## Collected data entries
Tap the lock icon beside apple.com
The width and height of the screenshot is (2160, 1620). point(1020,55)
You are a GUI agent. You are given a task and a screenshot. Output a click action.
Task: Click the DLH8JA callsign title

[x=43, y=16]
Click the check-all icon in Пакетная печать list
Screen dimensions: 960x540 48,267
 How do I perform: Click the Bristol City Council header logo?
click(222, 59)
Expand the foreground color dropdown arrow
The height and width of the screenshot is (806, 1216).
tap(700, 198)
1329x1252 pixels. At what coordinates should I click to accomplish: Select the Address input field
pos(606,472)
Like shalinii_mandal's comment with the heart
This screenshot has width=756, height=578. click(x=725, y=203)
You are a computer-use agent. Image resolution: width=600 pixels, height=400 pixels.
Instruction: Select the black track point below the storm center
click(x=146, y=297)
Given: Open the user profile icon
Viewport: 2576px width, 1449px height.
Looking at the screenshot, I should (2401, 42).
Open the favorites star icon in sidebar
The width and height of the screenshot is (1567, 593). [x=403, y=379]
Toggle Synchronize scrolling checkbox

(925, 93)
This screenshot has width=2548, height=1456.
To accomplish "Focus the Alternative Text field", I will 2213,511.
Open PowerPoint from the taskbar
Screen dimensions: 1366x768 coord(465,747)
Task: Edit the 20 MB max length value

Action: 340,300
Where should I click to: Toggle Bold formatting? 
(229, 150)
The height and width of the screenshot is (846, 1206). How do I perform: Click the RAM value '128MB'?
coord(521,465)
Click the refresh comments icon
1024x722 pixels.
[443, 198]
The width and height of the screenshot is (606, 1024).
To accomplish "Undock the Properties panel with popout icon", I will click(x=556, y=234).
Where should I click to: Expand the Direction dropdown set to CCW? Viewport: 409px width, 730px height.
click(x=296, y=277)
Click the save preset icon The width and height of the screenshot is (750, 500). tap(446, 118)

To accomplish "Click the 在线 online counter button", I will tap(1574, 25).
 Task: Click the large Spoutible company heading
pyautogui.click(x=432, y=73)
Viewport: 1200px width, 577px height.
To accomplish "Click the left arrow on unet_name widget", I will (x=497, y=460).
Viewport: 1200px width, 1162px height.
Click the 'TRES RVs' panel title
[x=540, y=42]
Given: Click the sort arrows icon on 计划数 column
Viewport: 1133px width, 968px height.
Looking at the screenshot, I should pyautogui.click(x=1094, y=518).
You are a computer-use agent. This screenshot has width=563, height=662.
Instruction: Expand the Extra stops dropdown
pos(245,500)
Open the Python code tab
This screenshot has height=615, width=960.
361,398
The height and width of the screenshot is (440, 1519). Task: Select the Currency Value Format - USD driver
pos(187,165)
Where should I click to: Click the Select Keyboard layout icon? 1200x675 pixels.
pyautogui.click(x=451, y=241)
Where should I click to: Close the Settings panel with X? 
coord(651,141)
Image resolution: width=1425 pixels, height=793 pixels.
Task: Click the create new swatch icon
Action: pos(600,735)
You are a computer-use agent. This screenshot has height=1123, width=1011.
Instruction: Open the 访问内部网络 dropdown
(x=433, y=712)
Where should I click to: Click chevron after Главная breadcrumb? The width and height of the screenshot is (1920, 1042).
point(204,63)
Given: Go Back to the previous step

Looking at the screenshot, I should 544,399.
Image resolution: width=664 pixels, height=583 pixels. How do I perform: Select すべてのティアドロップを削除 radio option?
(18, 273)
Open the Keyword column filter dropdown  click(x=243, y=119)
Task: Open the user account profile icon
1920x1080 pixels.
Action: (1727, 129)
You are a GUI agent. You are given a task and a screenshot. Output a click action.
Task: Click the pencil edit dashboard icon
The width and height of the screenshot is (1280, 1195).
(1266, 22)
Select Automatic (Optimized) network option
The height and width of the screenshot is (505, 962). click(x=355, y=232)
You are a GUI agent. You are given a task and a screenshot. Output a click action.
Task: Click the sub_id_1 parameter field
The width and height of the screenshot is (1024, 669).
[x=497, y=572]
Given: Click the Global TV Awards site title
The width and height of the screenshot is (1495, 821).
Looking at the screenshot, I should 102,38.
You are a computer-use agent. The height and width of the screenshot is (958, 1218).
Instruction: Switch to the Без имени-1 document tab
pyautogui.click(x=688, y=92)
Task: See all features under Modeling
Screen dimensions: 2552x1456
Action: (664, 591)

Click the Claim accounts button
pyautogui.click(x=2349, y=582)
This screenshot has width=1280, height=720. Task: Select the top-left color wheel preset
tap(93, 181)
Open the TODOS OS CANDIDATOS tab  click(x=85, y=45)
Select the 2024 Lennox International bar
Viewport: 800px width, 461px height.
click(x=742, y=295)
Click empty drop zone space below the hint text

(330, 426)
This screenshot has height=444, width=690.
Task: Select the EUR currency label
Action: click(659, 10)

## WORK ORDER
Render every record verbatim. Nothing should be left out.

## ANSWER SECTION
Tap the lock icon beside apple.com
The width and height of the screenshot is (2160, 1620). point(1020,55)
You are a GUI agent. You are given a task and a screenshot. Output a click action.
Task: Click the DLH8JA callsign title

[x=43, y=16]
Click the check-all icon in Пакетная печать list
Screen dimensions: 960x540 48,267
 How do I perform: Click the Bristol City Council header logo?
click(222, 59)
Expand the foreground color dropdown arrow
The height and width of the screenshot is (806, 1216).
tap(700, 198)
1329x1252 pixels. At what coordinates should I click to accomplish: Select the Address input field
pos(606,472)
Like shalinii_mandal's comment with the heart
This screenshot has width=756, height=578. click(x=725, y=203)
You are a computer-use agent. Image resolution: width=600 pixels, height=400 pixels.
Instruction: Select the black track point below the storm center
click(x=146, y=297)
Given: Open the user profile icon
Viewport: 2576px width, 1449px height.
Looking at the screenshot, I should (2401, 42).
Open the favorites star icon in sidebar
The width and height of the screenshot is (1567, 593). [x=403, y=379]
Toggle Synchronize scrolling checkbox

(925, 93)
This screenshot has width=2548, height=1456.
To accomplish "Focus the Alternative Text field", I will 2213,511.
Open PowerPoint from the taskbar
Screen dimensions: 1366x768 coord(465,747)
Task: Edit the 20 MB max length value

Action: 340,300
Where should I click to: Toggle Bold formatting? 
(229, 150)
The height and width of the screenshot is (846, 1206). How do I perform: Click the RAM value '128MB'?
coord(521,465)
Click the refresh comments icon
1024x722 pixels.
[443, 198]
The width and height of the screenshot is (606, 1024).
To accomplish "Undock the Properties panel with popout icon", I will click(x=556, y=234).
Where should I click to: Expand the Direction dropdown set to CCW? Viewport: 409px width, 730px height.
click(x=296, y=277)
Click the save preset icon The width and height of the screenshot is (750, 500). tap(446, 118)

To accomplish "Click the 在线 online counter button", I will tap(1574, 25).
 Task: Click the large Spoutible company heading
pyautogui.click(x=432, y=73)
Viewport: 1200px width, 577px height.
To accomplish "Click the left arrow on unet_name widget", I will (x=497, y=460).
Viewport: 1200px width, 1162px height.
Click the 'TRES RVs' panel title
[x=540, y=42]
Given: Click the sort arrows icon on 计划数 column
Viewport: 1133px width, 968px height.
Looking at the screenshot, I should pyautogui.click(x=1094, y=518).
You are a computer-use agent. This screenshot has width=563, height=662.
Instruction: Expand the Extra stops dropdown
pos(245,500)
Open the Python code tab
This screenshot has height=615, width=960.
361,398
The height and width of the screenshot is (440, 1519). Task: Select the Currency Value Format - USD driver
pos(187,165)
Where should I click to: Click the Select Keyboard layout icon? 1200x675 pixels.
pyautogui.click(x=451, y=241)
Where should I click to: Close the Settings panel with X? 
coord(651,141)
Image resolution: width=1425 pixels, height=793 pixels.
Task: Click the create new swatch icon
Action: pos(600,735)
You are a computer-use agent. This screenshot has height=1123, width=1011.
Instruction: Open the 访问内部网络 dropdown
(x=433, y=712)
Where should I click to: Click chevron after Главная breadcrumb? The width and height of the screenshot is (1920, 1042).
point(204,63)
Given: Go Back to the previous step

Looking at the screenshot, I should 544,399.
Image resolution: width=664 pixels, height=583 pixels. How do I perform: Select すべてのティアドロップを削除 radio option?
(18, 273)
Open the Keyword column filter dropdown  click(x=243, y=119)
Task: Open the user account profile icon
1920x1080 pixels.
Action: (1727, 129)
You are a GUI agent. You are given a task and a screenshot. Output a click action.
Task: Click the pencil edit dashboard icon
The width and height of the screenshot is (1280, 1195).
(1266, 22)
Select Automatic (Optimized) network option
The height and width of the screenshot is (505, 962). click(x=355, y=232)
You are a GUI agent. You are given a task and a screenshot. Output a click action.
Task: Click the sub_id_1 parameter field
The width and height of the screenshot is (1024, 669).
[x=497, y=572]
Given: Click the Global TV Awards site title
The width and height of the screenshot is (1495, 821).
Looking at the screenshot, I should 102,38.
You are a computer-use agent. The height and width of the screenshot is (958, 1218).
Instruction: Switch to the Без имени-1 document tab
pyautogui.click(x=688, y=92)
Task: See all features under Modeling
Screen dimensions: 2552x1456
Action: (664, 591)

Click the Claim accounts button
pyautogui.click(x=2349, y=582)
This screenshot has width=1280, height=720. Task: Select the top-left color wheel preset
tap(93, 181)
Open the TODOS OS CANDIDATOS tab  click(x=85, y=45)
Select the 2024 Lennox International bar
Viewport: 800px width, 461px height.
click(x=742, y=295)
Click empty drop zone space below the hint text

(330, 426)
This screenshot has height=444, width=690.
Task: Select the EUR currency label
Action: click(659, 10)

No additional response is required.